Auld and White Constructors was the general contractor for this project. Sauer Mechanical did the HVAC work. EverGreene Architectural Arts did all the plaster/paint work and restored the tapestries. And Beacon Electric moved the electrical vault from the first to the third floor so it would no longer be a flood risk.

“Auld & White Constructors is honored to have been Florida Theatre's Construction Partner for its renovations and next-generation mechanical system upgrades,” said Nate Marty, CEO of Auld & White Constructors. “AWC recognizes that the timely completion of the recent work at Jacksonville's iconic cultural hub was critical in enhancing the patron experience for the theater's upcoming shows and Centennial Celebration. I'm proud of our team's hard work and unwavering dedication to preserving the legacy and building the future of this historic Northeast Florida landmark for years to come.”

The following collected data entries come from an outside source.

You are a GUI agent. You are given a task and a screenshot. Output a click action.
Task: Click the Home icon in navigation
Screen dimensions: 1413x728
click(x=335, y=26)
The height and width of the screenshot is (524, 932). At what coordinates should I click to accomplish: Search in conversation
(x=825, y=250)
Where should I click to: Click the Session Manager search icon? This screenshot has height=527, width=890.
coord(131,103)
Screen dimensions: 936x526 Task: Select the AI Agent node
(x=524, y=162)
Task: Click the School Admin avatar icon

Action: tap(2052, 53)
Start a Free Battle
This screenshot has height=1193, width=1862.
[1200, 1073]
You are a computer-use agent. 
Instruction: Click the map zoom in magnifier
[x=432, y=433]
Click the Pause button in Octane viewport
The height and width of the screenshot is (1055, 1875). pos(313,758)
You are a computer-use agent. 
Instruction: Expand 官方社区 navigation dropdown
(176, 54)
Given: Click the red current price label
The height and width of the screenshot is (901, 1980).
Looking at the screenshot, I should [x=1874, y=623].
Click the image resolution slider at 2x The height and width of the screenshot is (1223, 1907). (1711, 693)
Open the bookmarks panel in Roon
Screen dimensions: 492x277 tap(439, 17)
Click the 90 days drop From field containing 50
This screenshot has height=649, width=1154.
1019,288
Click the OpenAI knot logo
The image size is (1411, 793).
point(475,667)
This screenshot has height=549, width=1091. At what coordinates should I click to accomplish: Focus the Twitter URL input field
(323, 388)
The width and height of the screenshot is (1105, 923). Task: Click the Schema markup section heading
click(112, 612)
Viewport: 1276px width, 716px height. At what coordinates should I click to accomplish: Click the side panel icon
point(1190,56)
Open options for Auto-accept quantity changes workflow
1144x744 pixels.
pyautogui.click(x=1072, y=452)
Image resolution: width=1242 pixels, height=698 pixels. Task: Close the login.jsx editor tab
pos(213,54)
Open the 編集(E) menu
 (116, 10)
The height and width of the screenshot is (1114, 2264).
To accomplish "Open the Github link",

“Sauer Mechanical is proud to participate in the historic Florida Theatre renovation,” added Heather Staggs-Miller, project manager with Sauer Mechanical. “During the shut-down period, we have replaced the aging rooftop chillers with new Daikin air-cooled chillers and the sixth-floor custom-built air handler and outdoor air unit with all associated chilled water piping air distribution. HVAC upgrades during this phase also included demolition of the boiler system no longer in use, replacing restroom exhaust fans, and upgrading the controls system.”

“There were several things that were unique about the Florida Theatre project,” said Jeff Greene, AIC-PA, executive chairman and founder of EverGreene Architectural Arts. “Like the mysterious connection to John Eberson, one of America’s most prominent architects known for movie palace designs in the atmospheric theater style (the outdoor feel inside). The original four faux tapestries that hang in the Florida Theatre were painted. Since they are the same size and have the same imagery as the ones in the Tampa Theatre (which Eberson did), we were able to replicate them. When we did our forensic research and put all the theater finishes under the microscope, we realized they were painted with the same paint and style that Eberson used. His signature, per se. It was fascinating to see what his influence did.”

Greene added, “A big part of what we do at EverGreene is connect back to history. We wanted to return the Florida Theatre to its original, authentic self. When the building was renovated in the 1970s, they moved away from that a bit. We wanted to return as accurately as possible to what it looked like in 1927. The challenge was the short time frame we had. The surprise or mystery was the Eberson connection. But we did our research, added some interpretation, and found the harmony and balance we were striving for.”

“As a lifelong resident of Jacksonville with many wonderful memories surrounding the Florida Theatre, this project has been a challenging opportunity for Beacon as well as an honor to be part of,” said Shawn Heath, owner of Beacon Electrical Contractors.

“Over the last four years, by the end of this calendar year, we will have raised and spent $15 million on building improvements to the historic Florida Theatre,” said Numa Saisselin, president of the Florida Theatre. “After this, there’s about $8 million left of work to do to get the rest of the building where it needs to be, including expanding the entry lobby, a new artist hospitality space, dressing room improvements, marquee restorations and administrative office improvements.”

According to Saisselin, the cherry on top would be bringing back the original vertical blade sign back that used to adorn the theater.

All of these projects, under the banner of the Centennial Capital Improvement Plan, which started in 2019, aim to prepare the historic Florida Theatre for its 100th birthday in 2027 and the next 100 years.

“Our $15 million renovation has intensified the already unique Florida Theatre experience — it’s truly at a new level,” said Leslie Gordon, chair of the Board of Directors at the Florida Theatre. “As the theater approaches its 100th birthday in 2027, we must remember — this is one of the last remaining theaters of its kind in our country! And we have to take care of it, nurture it and support it so we can continue to laugh, cry, dance, sing and do all that we do in our beloved Florida Theatre.”